▶ Consigne: Recopiez mot pour mot, s'il vous plaît, l'intégralité de l'article sur Sum 41 qui figure ci-dessous.

▶ Extrait du texte:
--------------------------------
Sum 41 : La somme de toutes les peurs
Musique

Sum 41 : La somme de toutes les peurs

Les gars de Sum 41 assagis? Difficile à concevoir. Mais au fil des engagements humanitaires et des tournées sans histoire, quelques ballades s’intègrent à leur punk-rock métalloïde. Signe que les choses changent. Un tant soit peu.

Leur sens de l’humour et de la fête est notoire, tout comme la variété du terrain qu’ils explorent sur l’échelle du bon goût et sur le spectre musical. Il en va de même pour leurs vidéoclips, aussi amusants que décapants, leurs proverbiaux écarts de conduite sur la route ou leurs mythiques vertus en gestion de groupies. Issus de la banlieue torontoise, ces quatre jeunes punk-rockers dans la mi-vingtaine, férus de eighties métallurgiques et de refrains accrocheurs, auront conquis et diverti le monde entier, en plus d’en découvrir certains recoins moins fortunés que la douillette patrie canadienne.
--------------------------------
▶ Données extraites:
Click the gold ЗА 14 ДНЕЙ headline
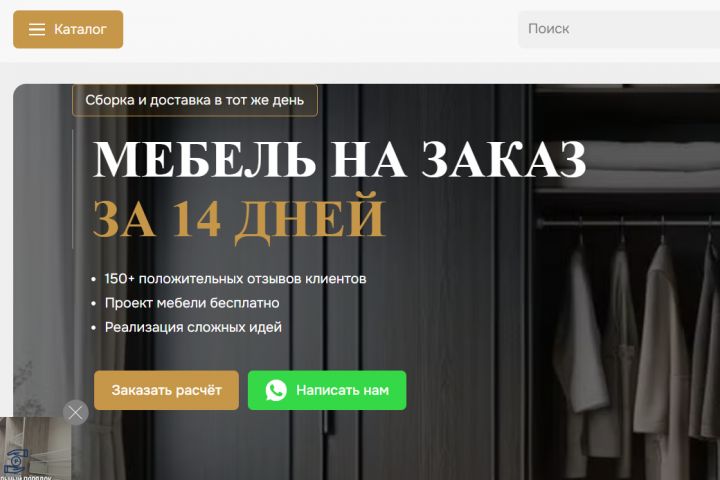 click(238, 219)
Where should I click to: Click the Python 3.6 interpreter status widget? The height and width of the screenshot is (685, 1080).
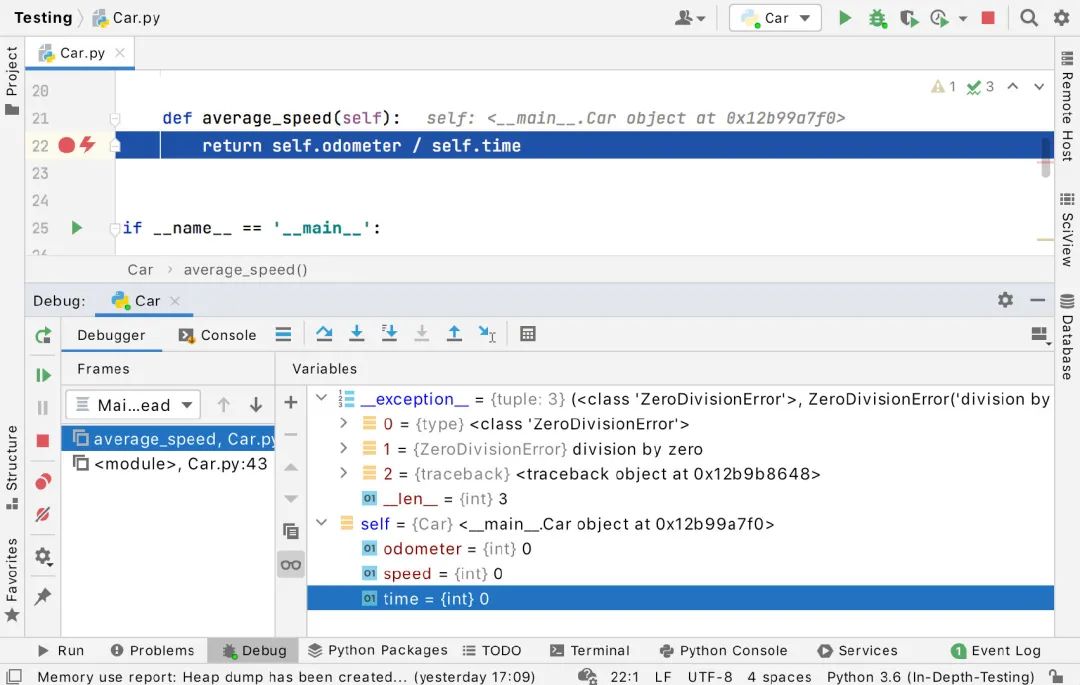tap(929, 677)
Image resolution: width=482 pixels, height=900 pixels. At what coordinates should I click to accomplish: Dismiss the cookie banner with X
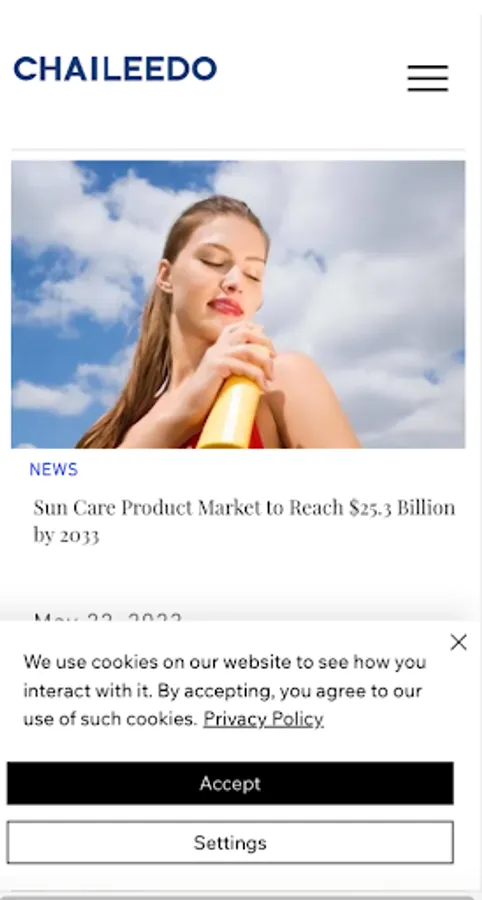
--------------------------------
▶ Réponse:
Sum 41 : La somme de toutes les peurs
Musique

Sum 41 : La somme de toutes les peurs

Les gars de Sum 41 assagis? Difficile à concevoir. Mais au fil des engagements humanitaires et des tournées sans histoire, quelques ballades s’intègrent à leur punk-rock métalloïde. Signe que les choses changent. Un tant soit peu.

Leur sens de l’humour et de la fête est notoire, tout comme la variété du terrain qu’ils explorent sur l’échelle du bon goût et sur le spectre musical. Il en va de même pour leurs vidéoclips, aussi amusants que décapants, leurs proverbiaux écarts de conduite sur la route ou leurs mythiques vertus en gestion de groupies. Issus de la banlieue torontoise, ces quatre jeunes punk-rockers dans la mi-vingtaine, férus de eighties métallurgiques et de refrains accrocheurs, auront conquis et diverti le monde entier, en plus d’en découvrir certains recoins moins fortunés que la douillette patrie canadienne.